OxCERT have come across cases where an account has been compromised without the owner spotting that it is being used by someone else, sometimes over a period of several months. It is likely that many incidents go undetected and abuse of accounts only ceases upon password expiry. Additionally, compromised accounts are not always used immediately following the breach - so password expiry can reduce the window of opportunity for the buyer of stolen Oxford account details.
How many people make sure that all their passwords are deleted from a computer sold or sent for repair/recycling? Old machines that are poorly maintained are classic targets for network attack - maybe a PC that has been handed from parent to child (or vice versa these days) or from recycling scheme to hard-up student - and could well have lots of old passwords cached in the email settings, web browser cache, personal keystore, and so on. Password expiry is effective in many of these cases as the timescales involved are comparable, particularly as there is often a delay between decommissioning and disposal of old systems.
In many incidents, the risk of abuse as a result of password disclosure is high, and an immediate password change is required. In other cases, the risks are relatively low but non-zero, and may increase slowly over time. Some incidents of this nature may occur relatively frequently but may affect a large proportion of users.
Such an incident occurred in 2009. With a password expiry system in place it was felt that the risks were satisfactorily managed by using expedited password expiry for users known to be affected and standard password expiry to render useless those passwords possibly exposed over the following months. Without an existing password expiry system, it may have been considered necessary either to introduce one or to force more disruptive immediate password resets upon a large number of users.

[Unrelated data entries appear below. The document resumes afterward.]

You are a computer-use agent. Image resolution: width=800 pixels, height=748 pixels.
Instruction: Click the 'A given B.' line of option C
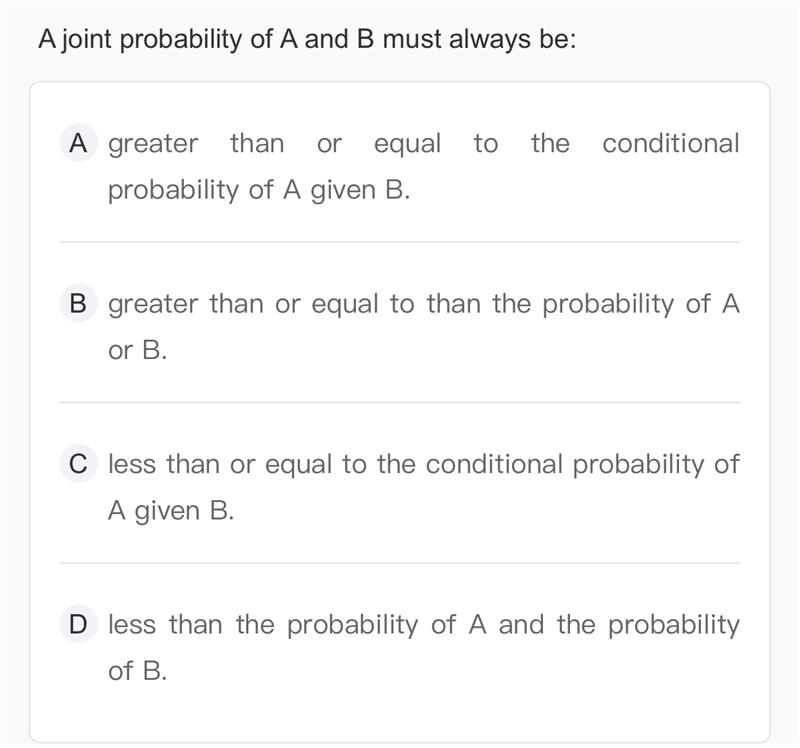(171, 511)
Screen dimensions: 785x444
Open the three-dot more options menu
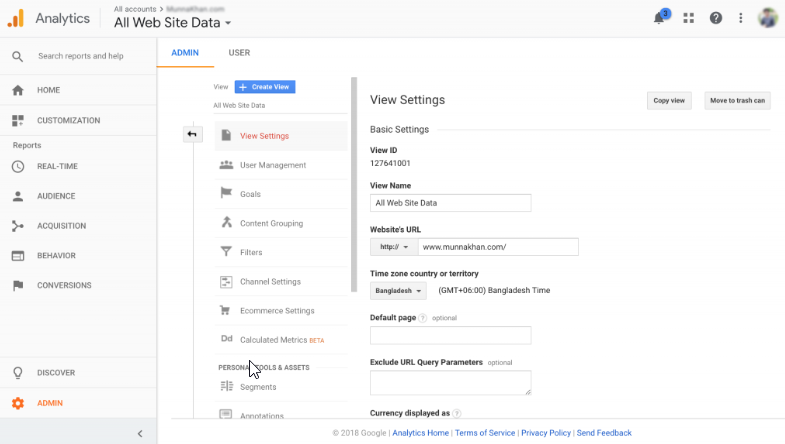741,18
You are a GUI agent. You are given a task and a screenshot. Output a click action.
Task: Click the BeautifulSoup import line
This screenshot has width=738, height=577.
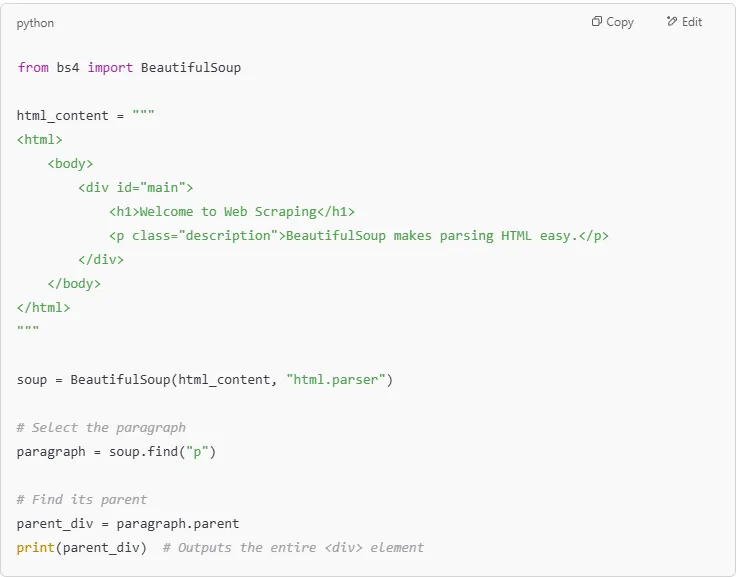(x=129, y=68)
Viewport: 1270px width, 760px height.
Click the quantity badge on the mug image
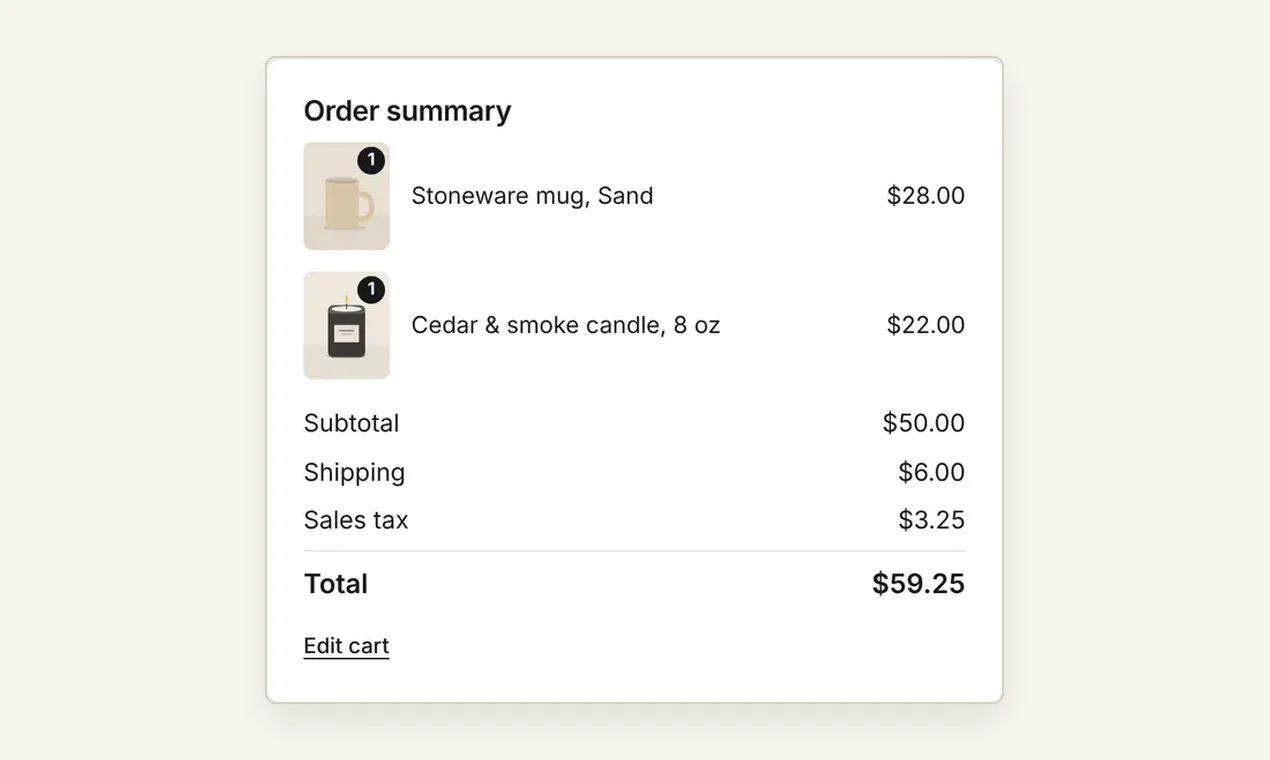coord(371,160)
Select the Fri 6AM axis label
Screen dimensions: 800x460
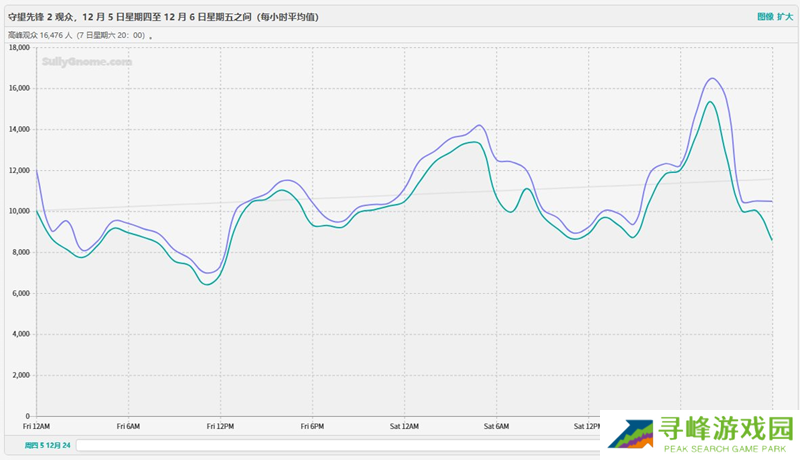pyautogui.click(x=128, y=425)
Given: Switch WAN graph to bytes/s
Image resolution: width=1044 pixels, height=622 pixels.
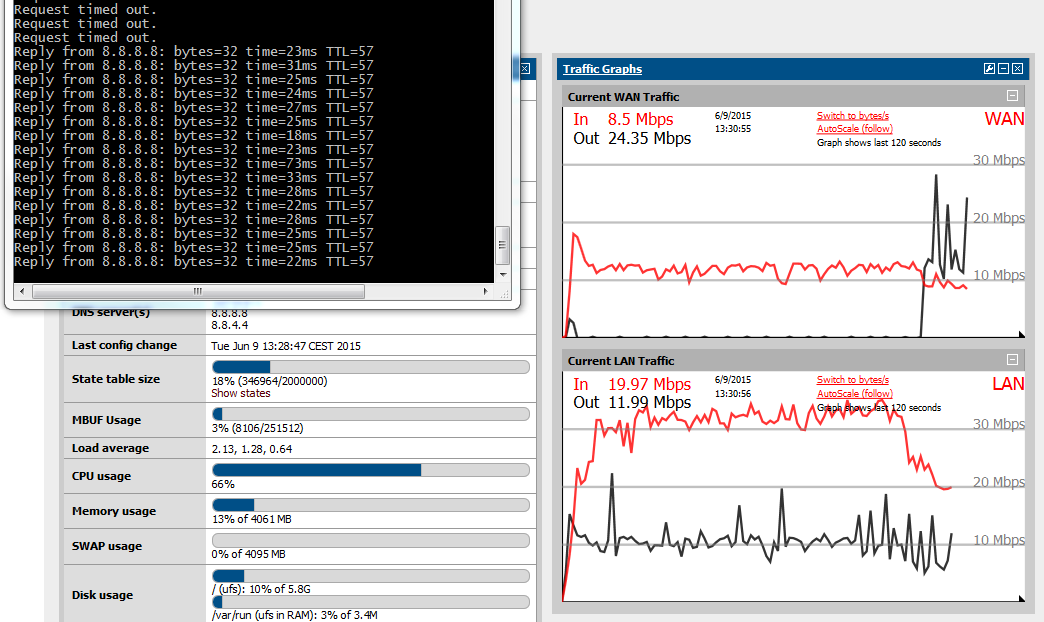Looking at the screenshot, I should coord(852,116).
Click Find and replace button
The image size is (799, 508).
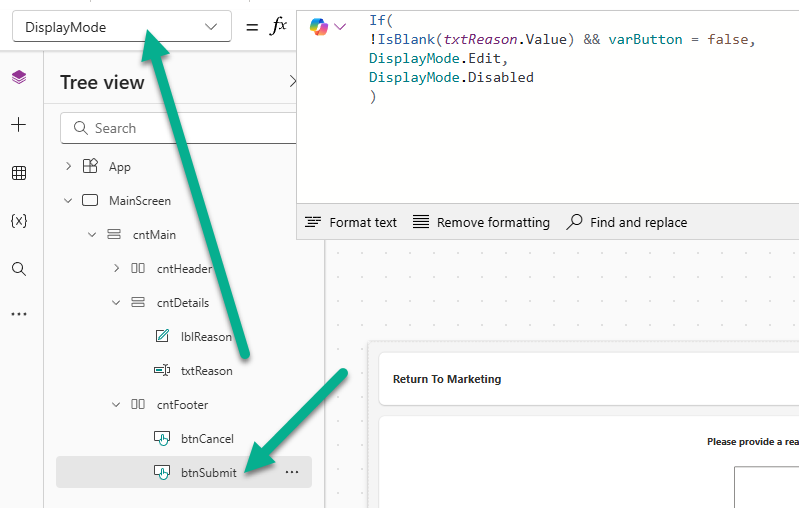pyautogui.click(x=627, y=222)
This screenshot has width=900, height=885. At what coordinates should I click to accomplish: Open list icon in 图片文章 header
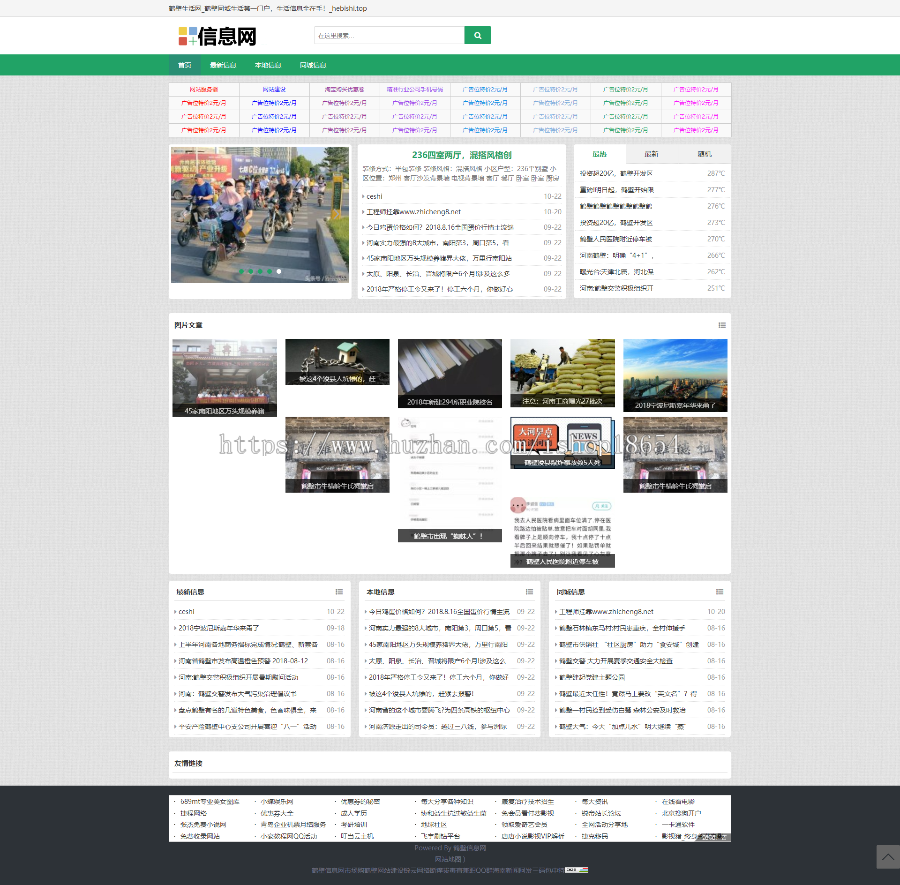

It is quite common for new users to set a preferred password on all the systems they will access, leading to two problems. Firstly that one of the systems may well store the password in a weaker form that is more readily compromised. Secondly that compromise of the password on one system (possibly the weakest) immediately compromises account security on the other systems where the user has chosen the same password.
Password expiry cannot prevent disclosure of passwords as a result of malicious or flawed software. When these problems are identified by OxCERT it is necessary to ensure that users change their passwords as soon as possible. Through password expiry, users are likely to be familiar with our password-changing mechanisms and procedures.
Requiring users to set a new password on a regular basis means that changes to the underlying systems can be rolled out transparently. Rekeying (eg. encryption of the typed password with new, stronger algorithms), changes in complexity requirements, and refresh/propagation/resynchronisation of details across systems can all take place without needing to carry out an explicit user campaign.
Auditors seem to recommend 30-day, 60-day, or 90-day expiry for business systems (most Oxford SSO accounts can be used to access at least one business system such as the student records system, OxCORT, or GSS). We feel that this is towards the short end of common practice and is likely to introduce negative effects such as significant amounts of staff time used up in changing/resetting passwords, weaker passwords (eg. pattern-based, short, or simple), and increased writing down of passwords.
In our view, choosing an expiry period that roughly matches business cycles (in our case annual) quantitatively offers a sensible mid-point where improved assurance of security is realised without overburdening users with password management.